WORK ITEM:
Copy the lines below exactly, starting at the one with "Task: Click the 30 °C temperature button" and ending at the one with "Given: Click the 22:10 - 4 Nis 2018 timestamp", and leave out any picture.

DATA EXCERPTS:
---------------
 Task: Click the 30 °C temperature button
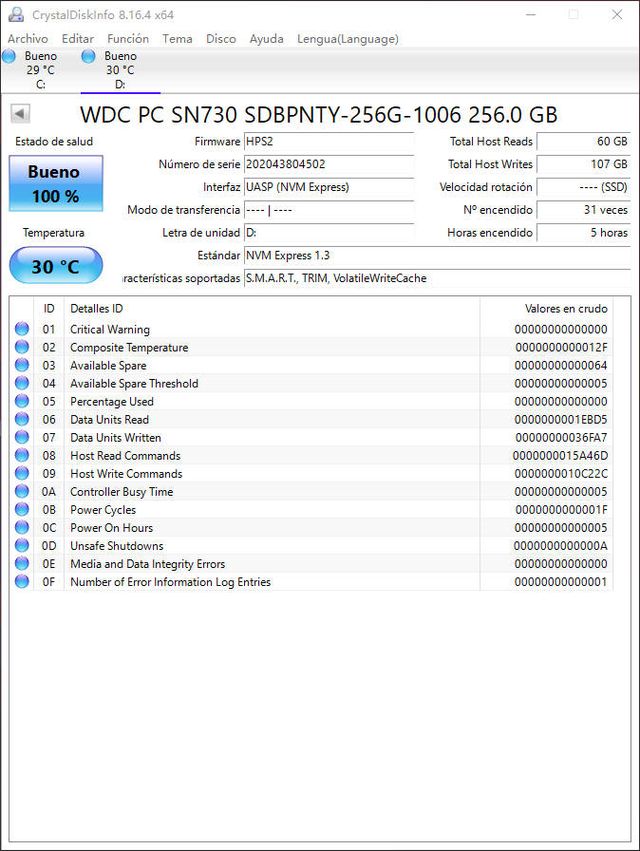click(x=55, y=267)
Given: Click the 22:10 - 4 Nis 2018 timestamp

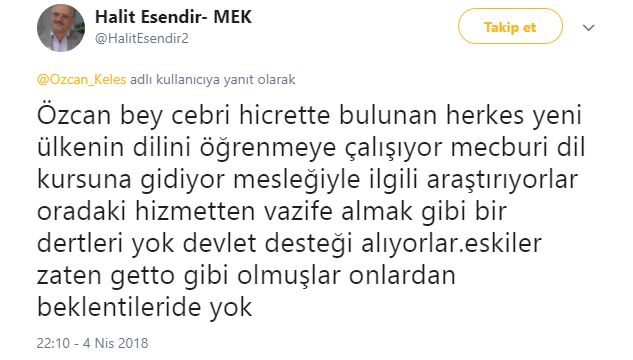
---------------
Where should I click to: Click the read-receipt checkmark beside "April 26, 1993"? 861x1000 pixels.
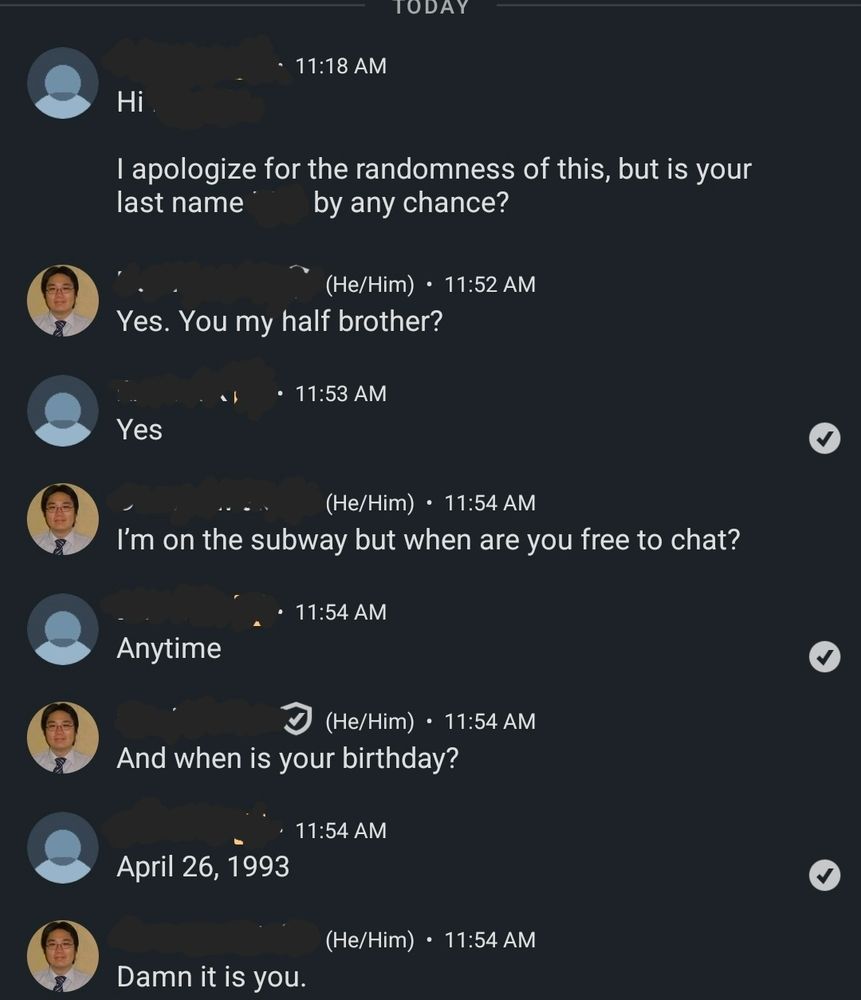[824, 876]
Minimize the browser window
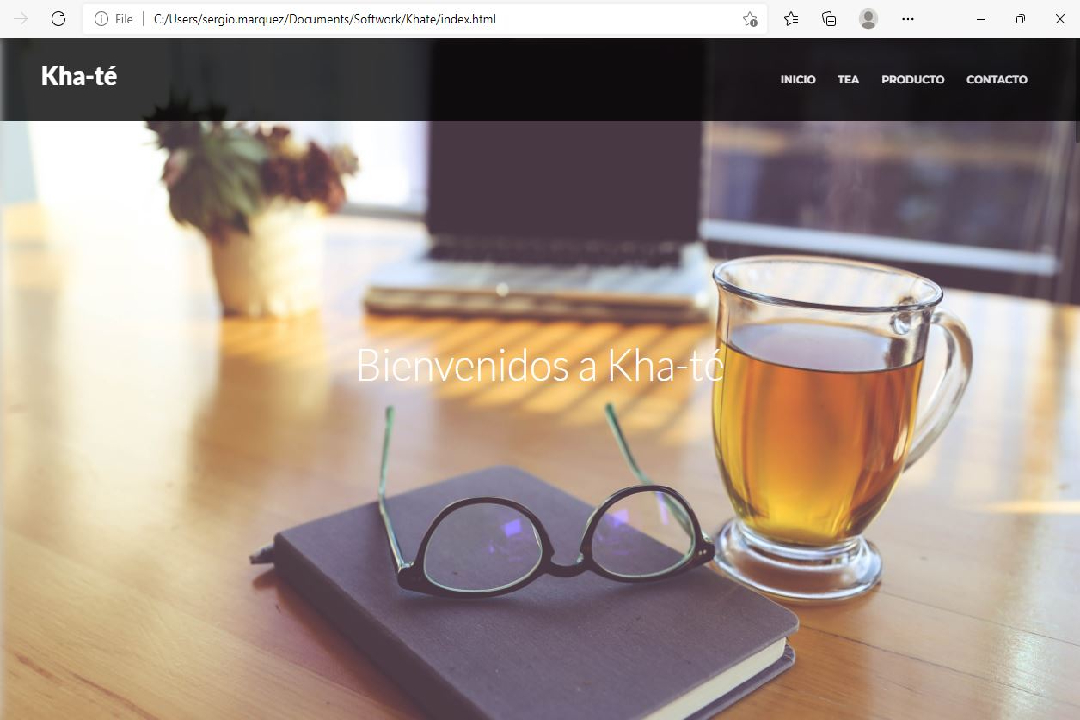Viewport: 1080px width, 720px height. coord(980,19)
---------------
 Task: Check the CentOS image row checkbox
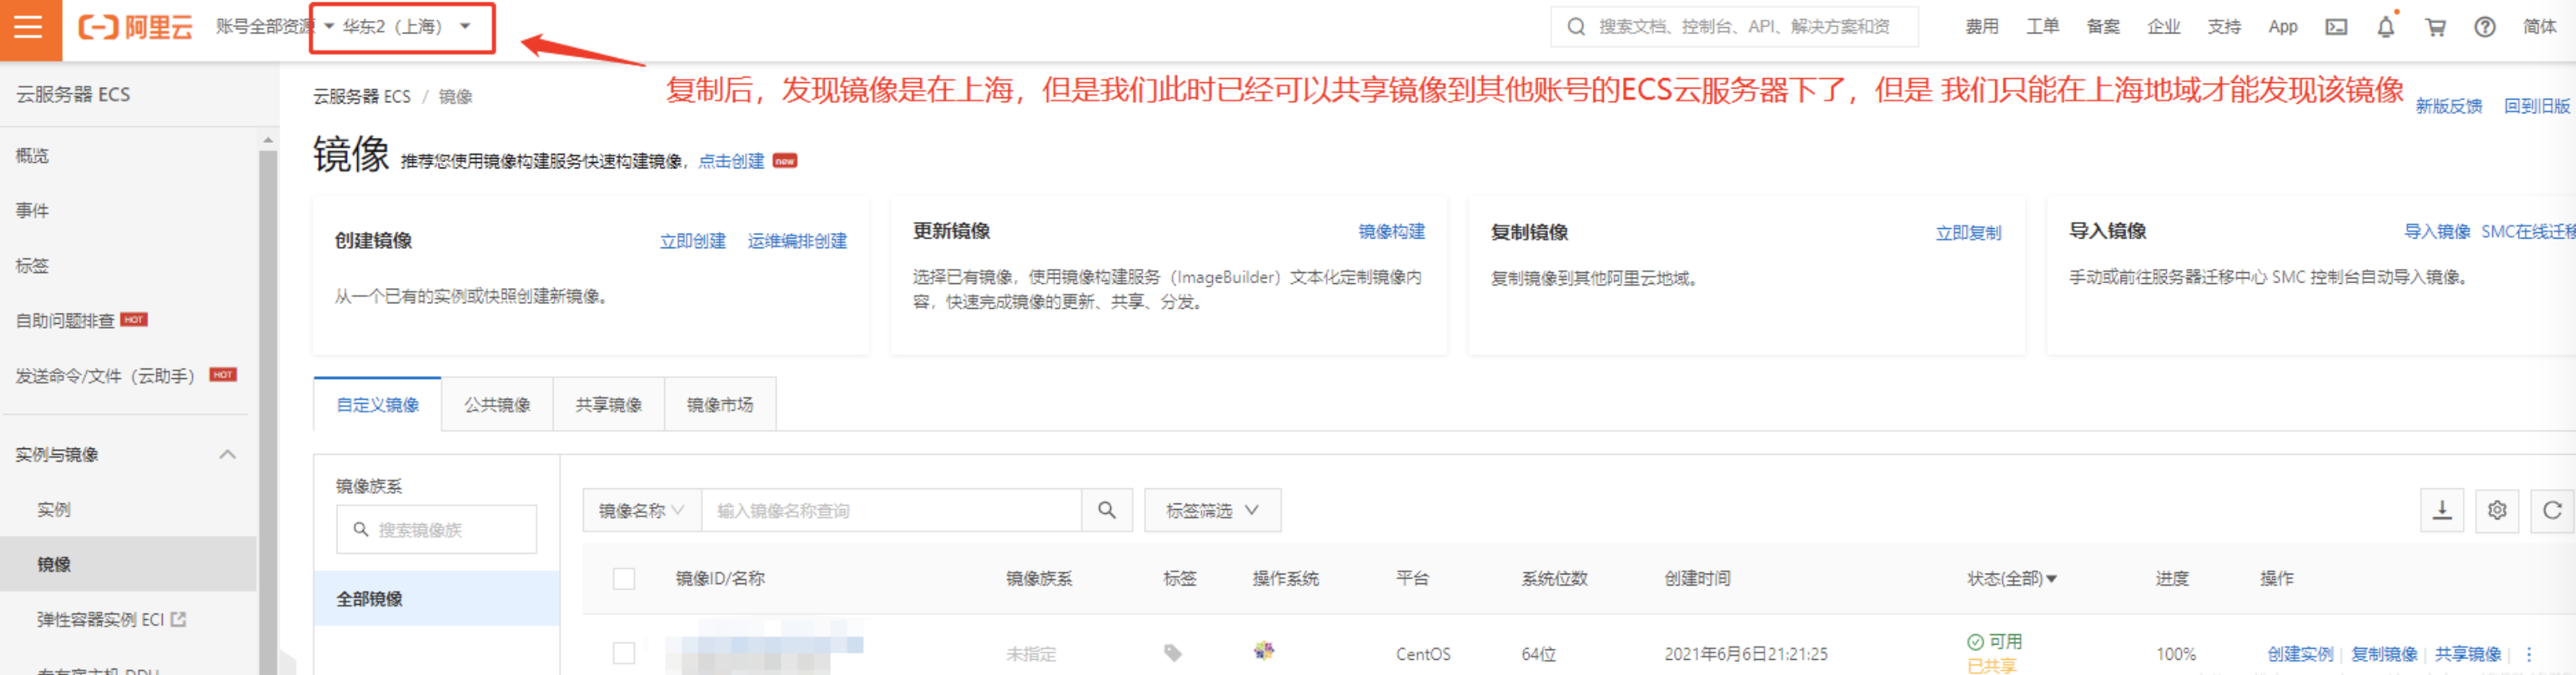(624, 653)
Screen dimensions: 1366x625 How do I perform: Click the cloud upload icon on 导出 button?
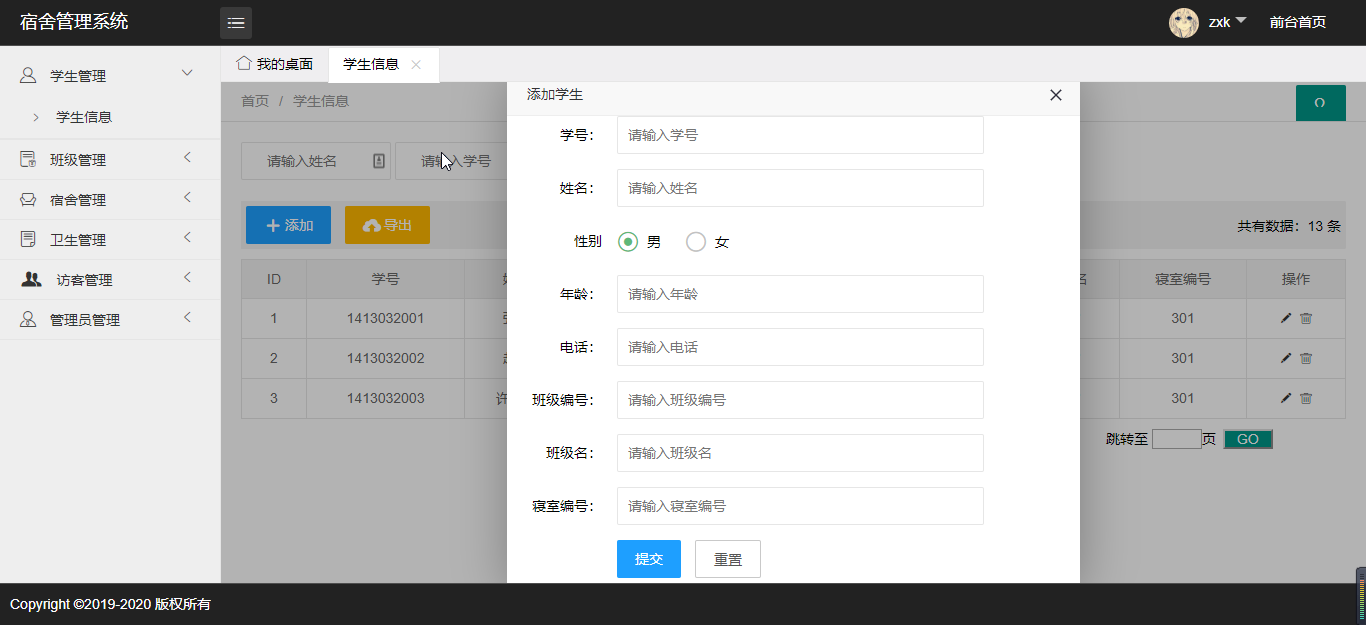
---------------
TASK OUTPUT:
 Task: Click the 30 °C temperature button
click(x=55, y=267)
Given: Click the 22:10 - 4 Nis 2018 timestamp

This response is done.